Clockwise from top left: Hominy, pork shoulder, hoja santa, ground pumpkin seeds

Clockwise from top left: Hominy, pork shoulder, hoja santa, ground pumpkin seeds

One thing I’ve heard a few people say about making pozole is that they bought the wrong hominy (which, by the way, is what pozole means). So, above is a photo of what you’re looking for–oversized corn kernels, not grits.

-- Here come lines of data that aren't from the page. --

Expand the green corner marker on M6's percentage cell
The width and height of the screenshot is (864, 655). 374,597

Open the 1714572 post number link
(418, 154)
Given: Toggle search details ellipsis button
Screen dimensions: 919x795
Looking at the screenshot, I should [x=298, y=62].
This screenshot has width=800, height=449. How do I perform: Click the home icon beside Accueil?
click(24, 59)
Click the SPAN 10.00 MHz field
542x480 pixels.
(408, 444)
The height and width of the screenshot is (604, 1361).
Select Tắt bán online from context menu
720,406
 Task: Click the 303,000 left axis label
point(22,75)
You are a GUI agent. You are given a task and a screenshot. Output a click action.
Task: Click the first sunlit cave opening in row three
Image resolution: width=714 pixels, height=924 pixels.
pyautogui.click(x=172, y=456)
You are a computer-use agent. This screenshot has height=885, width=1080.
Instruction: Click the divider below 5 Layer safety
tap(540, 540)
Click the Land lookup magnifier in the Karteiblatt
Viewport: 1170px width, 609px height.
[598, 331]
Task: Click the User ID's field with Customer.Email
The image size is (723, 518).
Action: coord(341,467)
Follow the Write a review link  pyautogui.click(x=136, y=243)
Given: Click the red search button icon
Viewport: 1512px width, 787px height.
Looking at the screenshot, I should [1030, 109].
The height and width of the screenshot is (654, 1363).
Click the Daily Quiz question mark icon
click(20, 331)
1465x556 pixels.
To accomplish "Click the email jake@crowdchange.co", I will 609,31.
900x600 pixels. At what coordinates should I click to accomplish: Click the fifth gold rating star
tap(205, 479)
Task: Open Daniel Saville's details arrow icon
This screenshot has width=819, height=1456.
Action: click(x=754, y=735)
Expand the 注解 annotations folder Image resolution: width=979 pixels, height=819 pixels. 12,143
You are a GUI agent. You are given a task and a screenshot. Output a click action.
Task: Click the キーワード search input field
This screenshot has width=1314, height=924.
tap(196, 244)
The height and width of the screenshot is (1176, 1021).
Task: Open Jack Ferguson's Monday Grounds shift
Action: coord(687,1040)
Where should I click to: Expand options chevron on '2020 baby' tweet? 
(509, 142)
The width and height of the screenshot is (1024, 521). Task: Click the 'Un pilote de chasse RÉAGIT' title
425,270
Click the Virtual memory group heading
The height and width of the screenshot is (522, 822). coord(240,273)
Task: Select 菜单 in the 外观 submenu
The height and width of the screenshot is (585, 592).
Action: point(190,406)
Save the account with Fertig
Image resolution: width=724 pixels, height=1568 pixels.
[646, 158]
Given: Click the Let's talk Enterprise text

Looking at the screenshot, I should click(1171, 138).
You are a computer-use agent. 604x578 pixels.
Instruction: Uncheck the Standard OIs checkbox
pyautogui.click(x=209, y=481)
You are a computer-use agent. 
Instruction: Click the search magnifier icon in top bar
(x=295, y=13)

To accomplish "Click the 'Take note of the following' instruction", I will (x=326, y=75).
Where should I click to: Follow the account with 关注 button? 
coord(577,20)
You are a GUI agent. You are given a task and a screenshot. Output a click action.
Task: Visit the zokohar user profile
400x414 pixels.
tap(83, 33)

The green pozole Sotelo makes is a staple in Acapulco in Guerrero, where Sotelo is from, and traditionally served on Thursdays, or what Sotelo notes “Jueves Pozolero.” So the restaurant started serving it on Thursdays, but has expanded it to include Fridays, Saturdays, Sundays–and rainy days. Of course, San Diego’s rainy days are rare, so if you come for a visit, stop by on the weekends for this dish. But do make it yourself and your clients.

Green Pork Pozole (Pozole Verde Guerrerense)
from Rosario Sotelo of El Borrego
Serves 4 to 6 people

Ingredients

1 pound pork shoulder (can also include bone)
1 teaspoon salt
2 to 3 quarts water
1 pound can of hominy, rinsed and drained

Mixture 1
2 teaspoons dried oregano
3 cloves garlic
1 small red onion, peeled and cut into chunks
3 cups chicken broth

Mixture 2
6 ounces pulverized pumpkin seeds
5 tomatillos, skin on and grilled
5 garlic cloves
3 teaspoons oregano
1 small red onion, peeled and cut into chunks
2 jalapeño chiles, seeded
1 Mexican pepperleaf (hoja santa), about the size of a corn tortilla
3 ounces epazote
2 iceberg lettuce leaves
12 radish leaves
2 cups chicken broth

1 tablespoon vegetable oil

Directions

1. Cut the pork into two-inch cubes. Add to a pot with water and salt. Bring to a boil, then simmer for 30 minutes.

2. Add the ingredients for Mixture 1 to a blender. Blend thoroughly.

Blending first mixture2

3. At the 30-minute cooking point for the pork, strain just the liquid from Mixture 1 into the pork pot and discard the solids. Twenty minutes later add the hominy. Check the meat. It should be almost cooked. Throughout the cooking process, periodically skim the scum from the top of the soup.

Straining liquid into pork broth2

 

Skim scum2

4. Add the ingredients to Mixture 2 to a blender. Blend thoroughly. Heat a skillet and add the vegetable oil. Add the blended Mixture 2 to the pan and saute over low heat for about 10 minutes, stirring constantly.

Pumpkin seed mixture2

5. About 10 minutes before the meat is tender, gradually add the sauteed paste to the pork pot and cook for 10 more minutes. Taste the mixture and adjust seasonings.

Last cooking2

6. Serve the pozole with a variety of condiments, including sliced radishes, chicharones, sliced cabbage, cilantro, chopped onions, slices of avocado, lime slices, dried red pepper flakes, dried oregano, crispy tostadas, and mini roll taquitos.

What warming dishes are you making clients to ease the chill?